- **TASK INSTRUCTIONS**:
Take the line that contains "Task: Open the Title tag tab" and each line after it to the end of the material below, and return them exactly, minus the pictures.

- **DATA TO PROCESS**:
┌──

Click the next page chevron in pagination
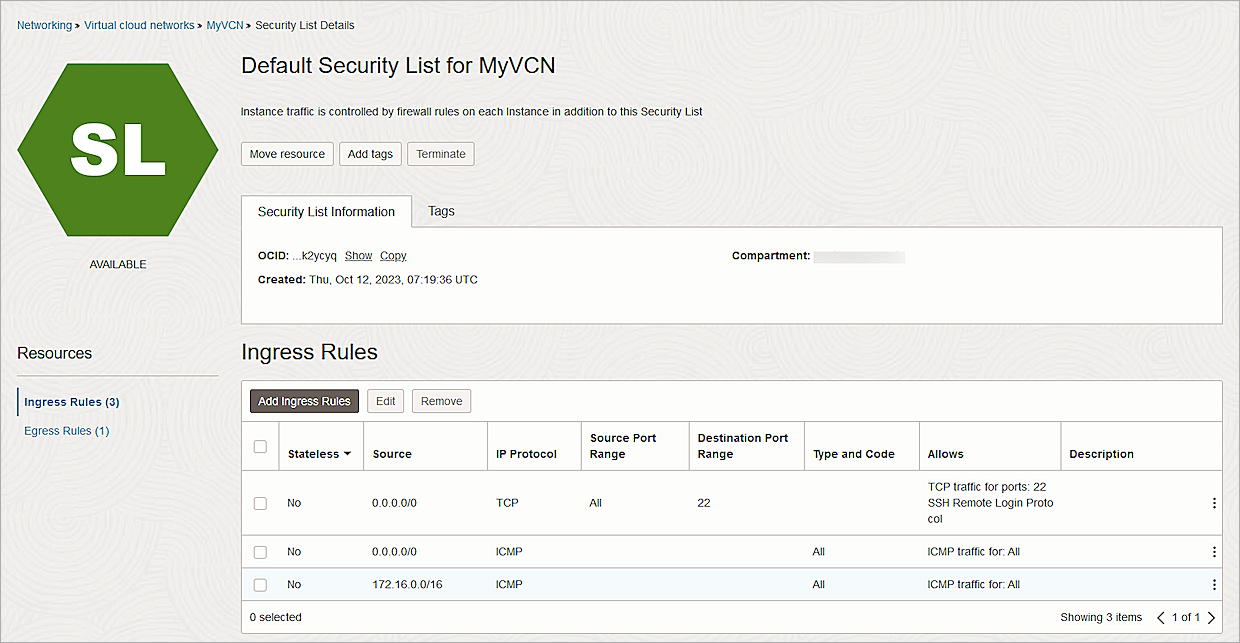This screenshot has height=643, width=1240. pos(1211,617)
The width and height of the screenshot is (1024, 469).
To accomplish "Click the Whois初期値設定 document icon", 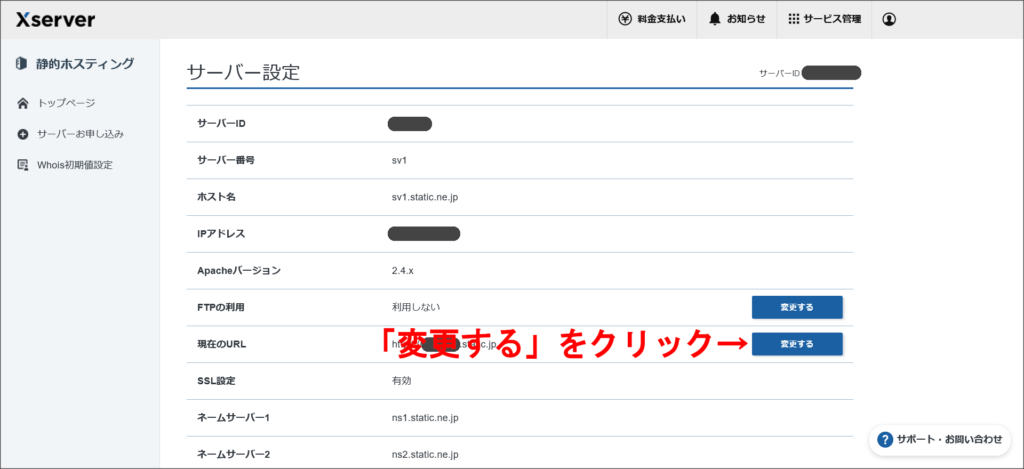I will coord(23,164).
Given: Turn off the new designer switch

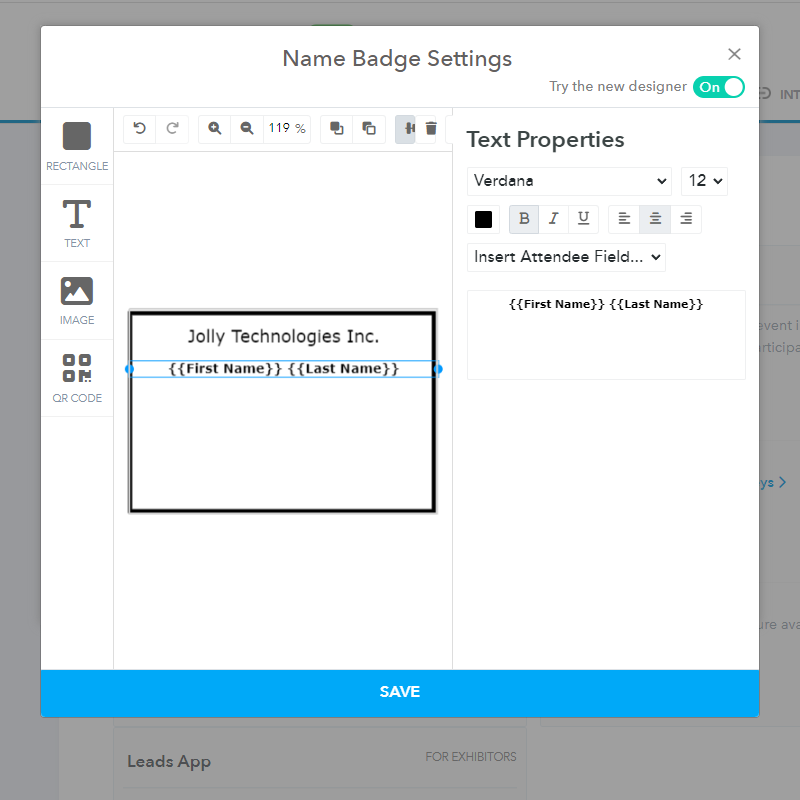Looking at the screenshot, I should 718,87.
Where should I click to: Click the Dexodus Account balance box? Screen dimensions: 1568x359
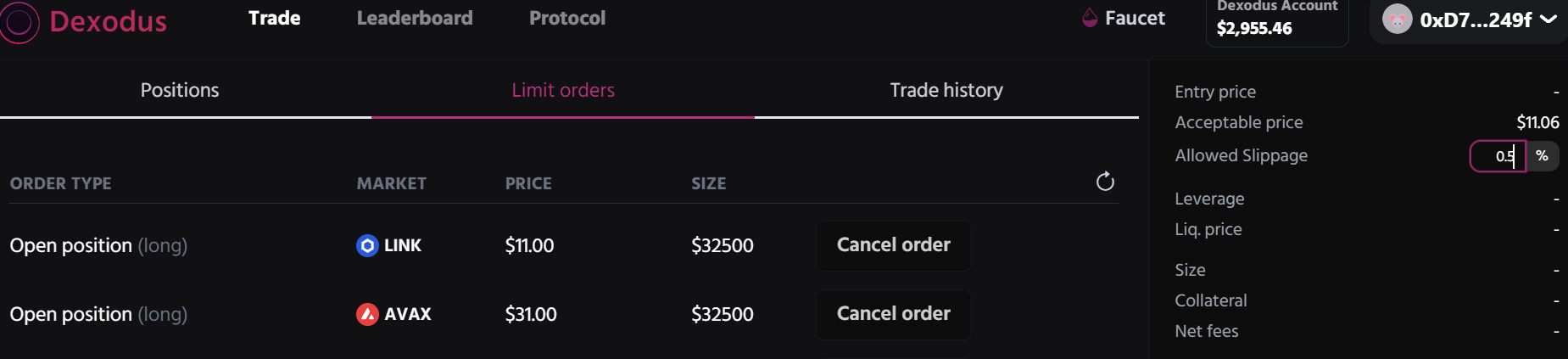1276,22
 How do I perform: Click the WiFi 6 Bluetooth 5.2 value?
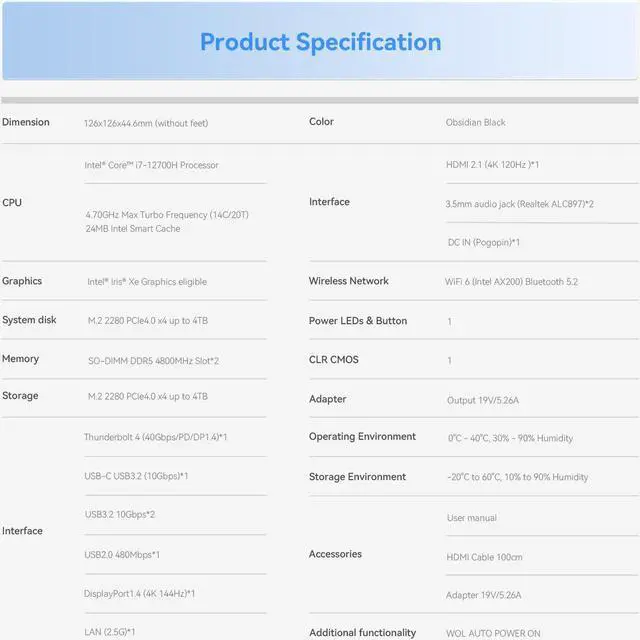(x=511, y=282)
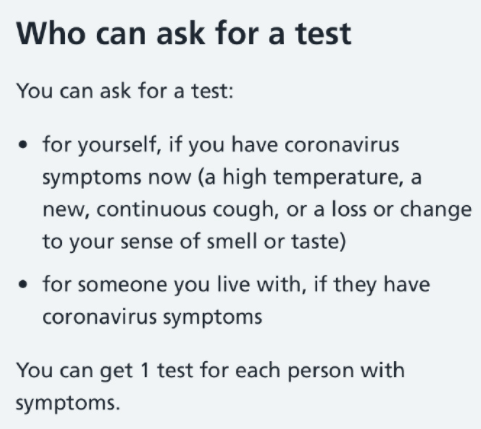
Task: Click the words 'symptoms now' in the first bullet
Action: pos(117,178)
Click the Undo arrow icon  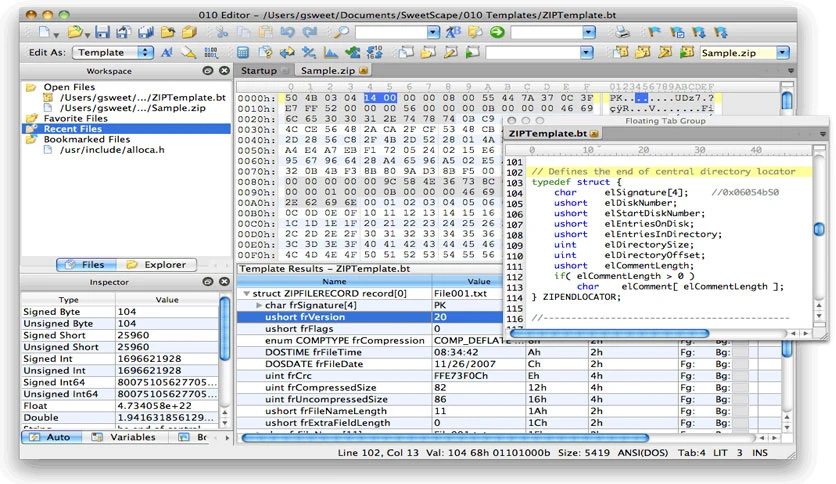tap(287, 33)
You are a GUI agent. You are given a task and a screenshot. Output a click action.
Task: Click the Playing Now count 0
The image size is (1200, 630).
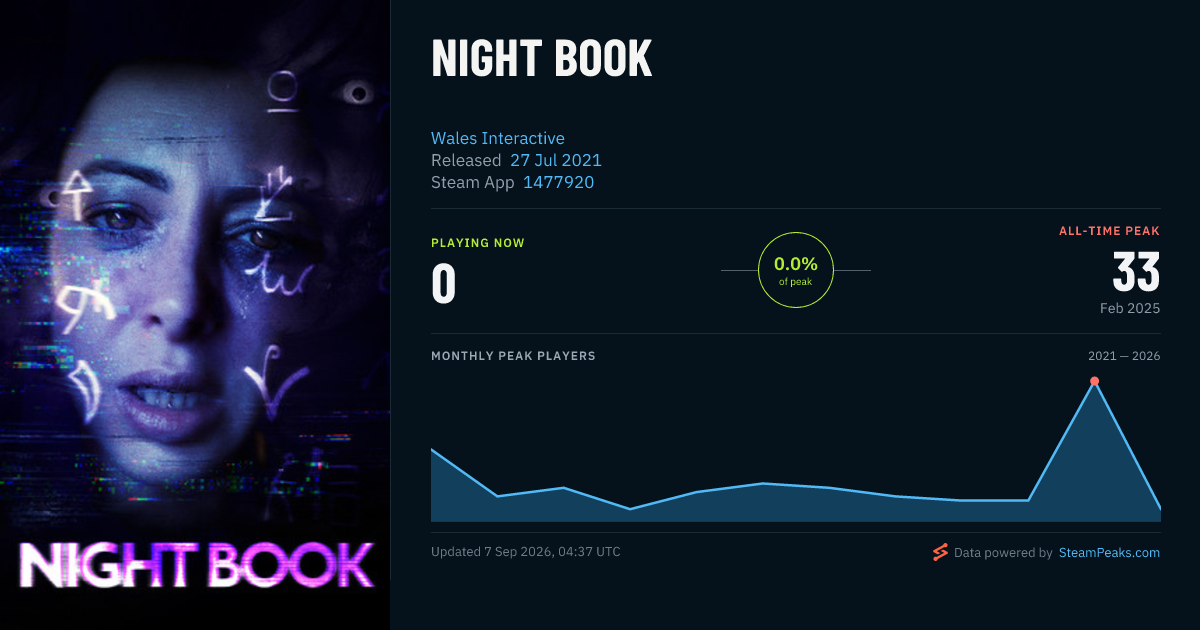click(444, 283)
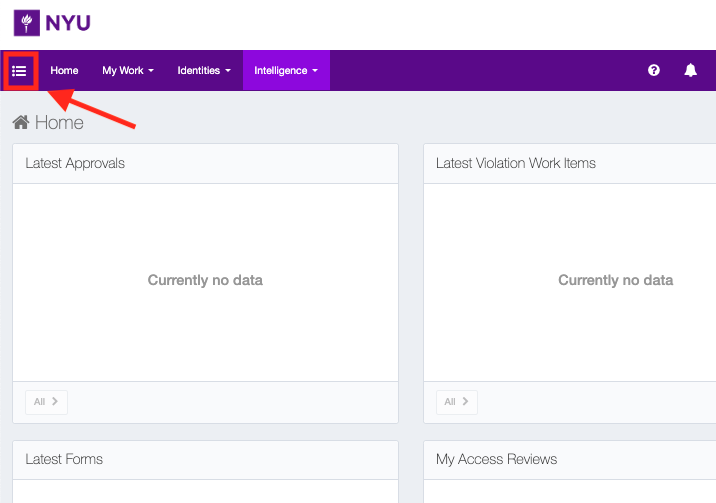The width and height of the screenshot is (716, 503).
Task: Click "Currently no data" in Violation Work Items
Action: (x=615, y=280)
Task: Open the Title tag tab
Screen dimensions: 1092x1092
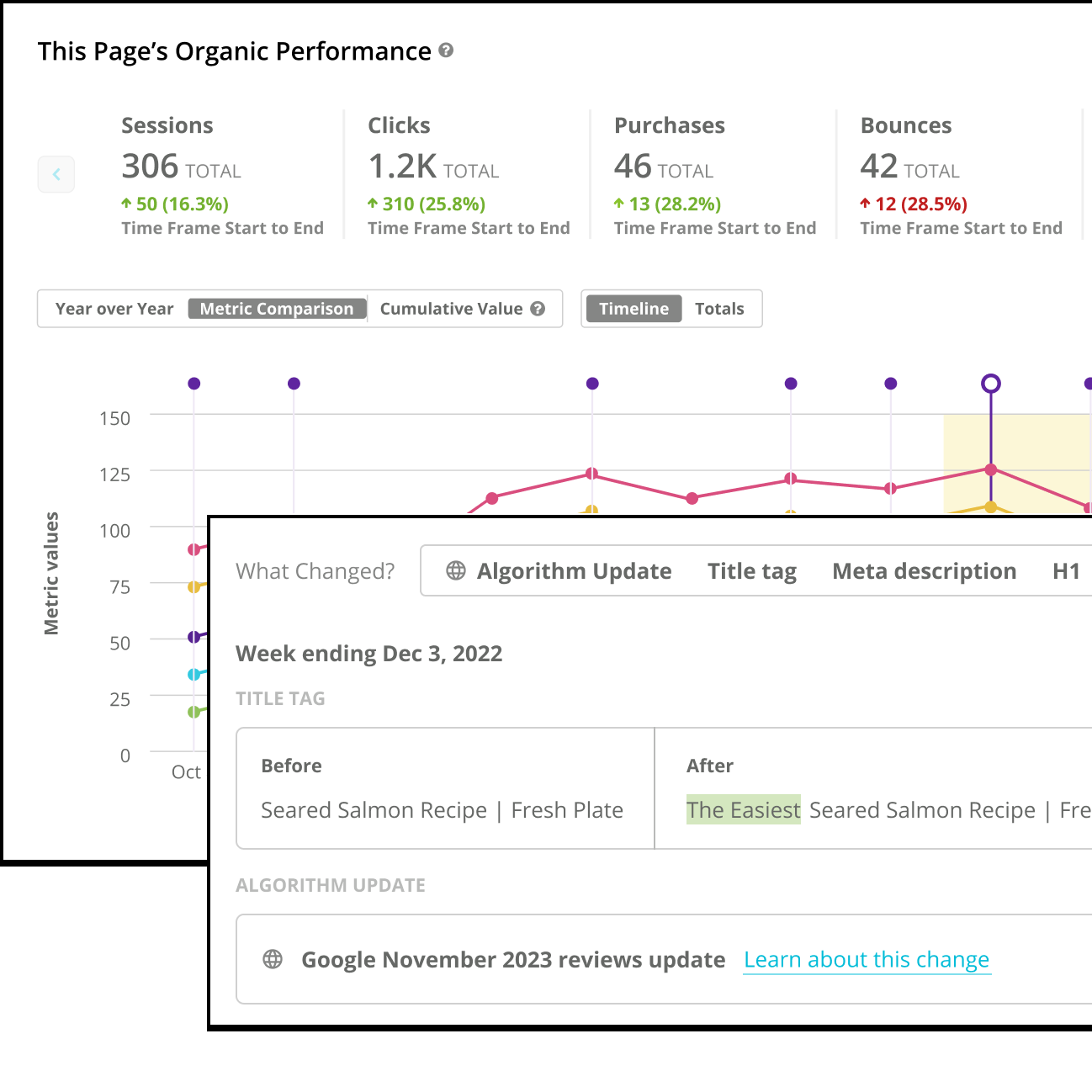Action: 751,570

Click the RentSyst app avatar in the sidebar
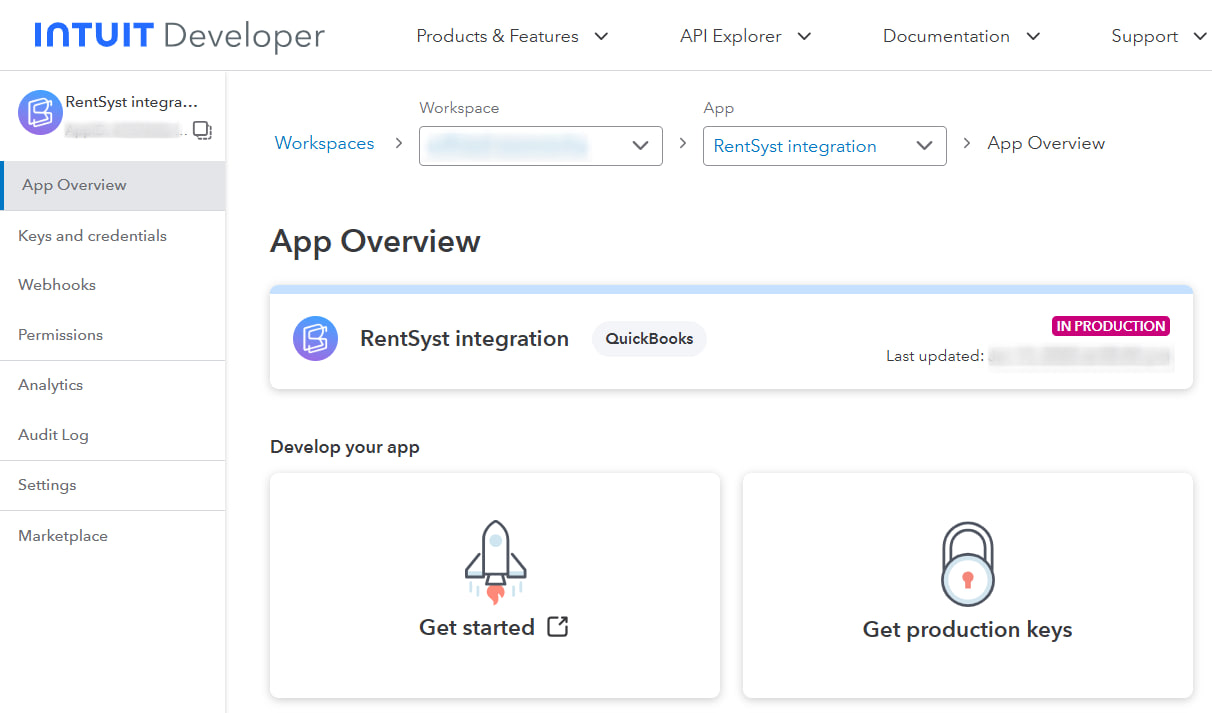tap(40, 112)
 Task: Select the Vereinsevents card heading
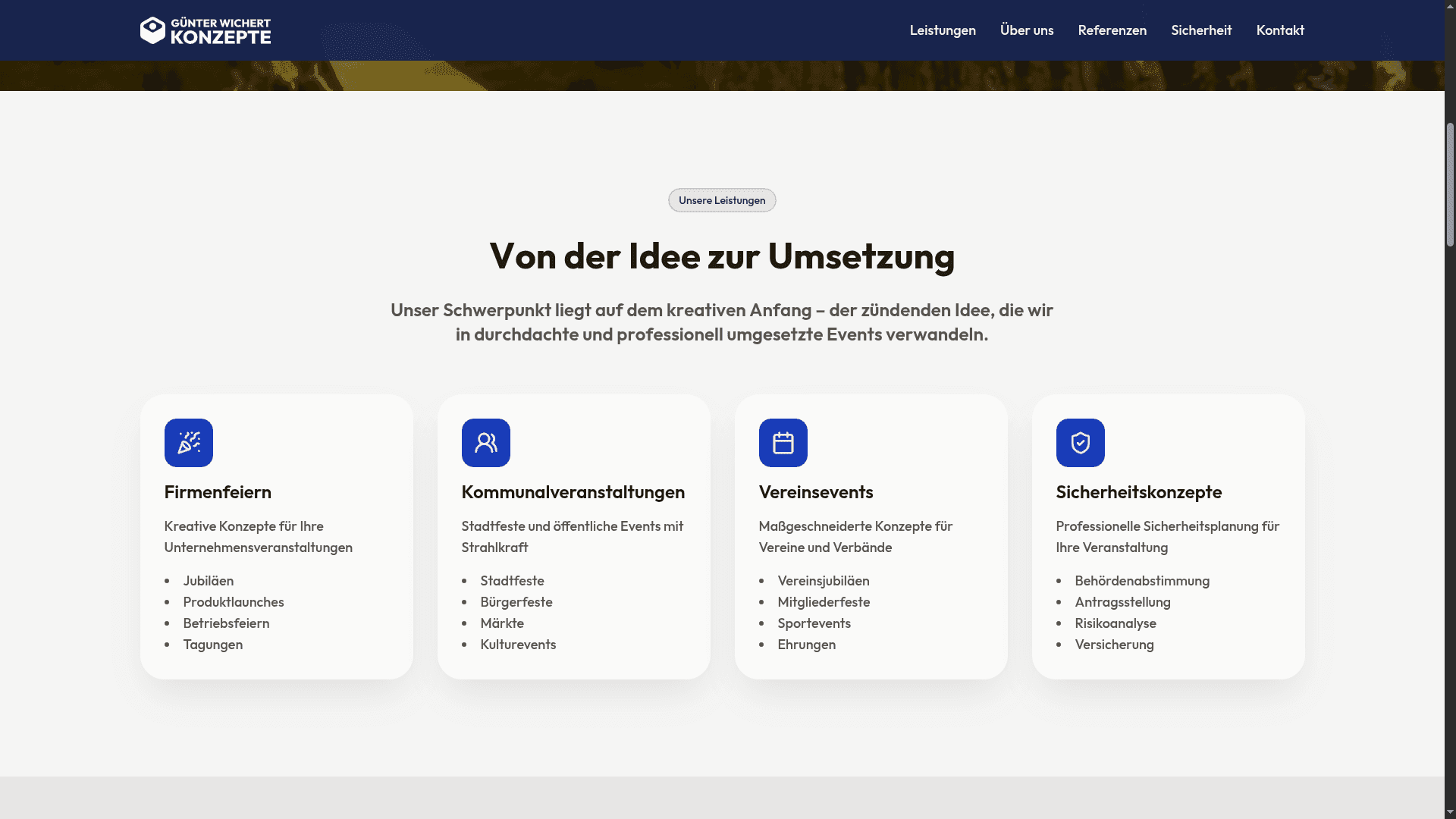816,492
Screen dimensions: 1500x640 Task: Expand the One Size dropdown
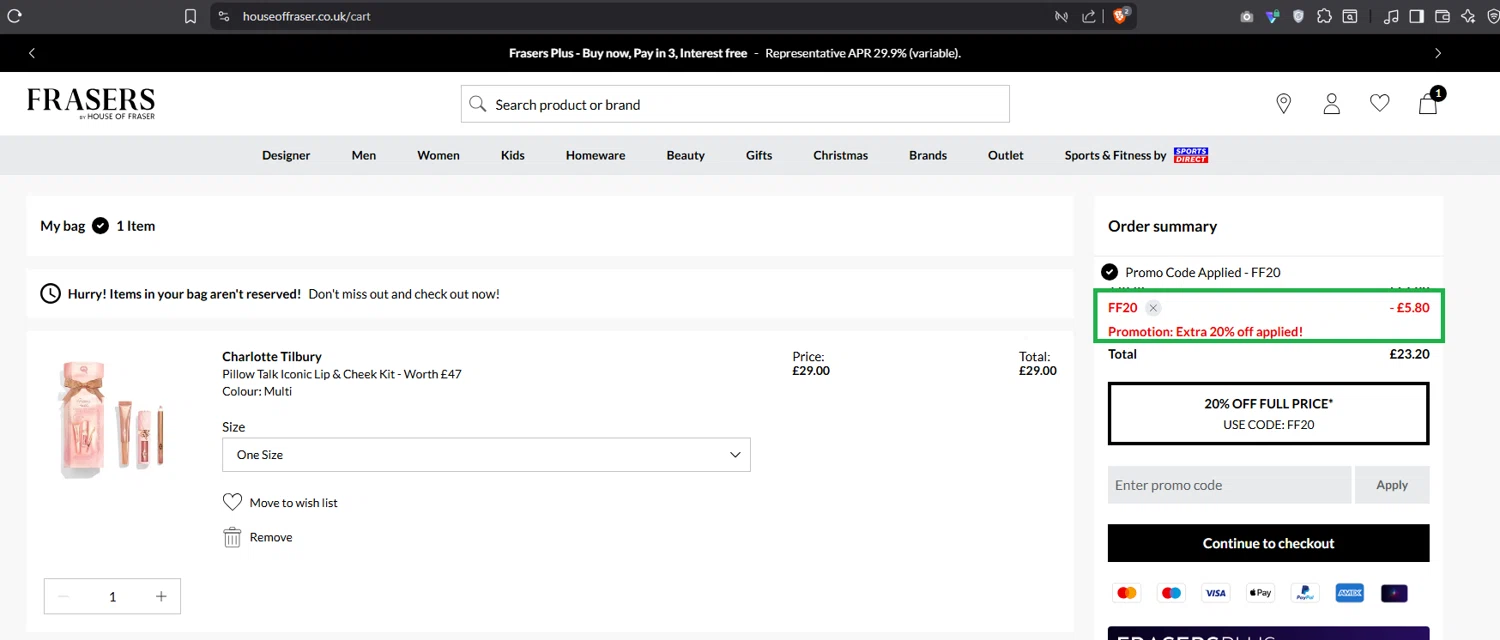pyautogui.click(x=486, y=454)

└──

- **TASK RESULT**:
Task: Open the Title tag tab
Screen dimensions: 1092x1092
Action: 751,570

Click the RentSyst app avatar in the sidebar
tap(40, 112)
 Task: Select the Vereinsevents card heading
816,492
Screen dimensions: 1500x640 Task: Expand the One Size dropdown
pyautogui.click(x=486, y=454)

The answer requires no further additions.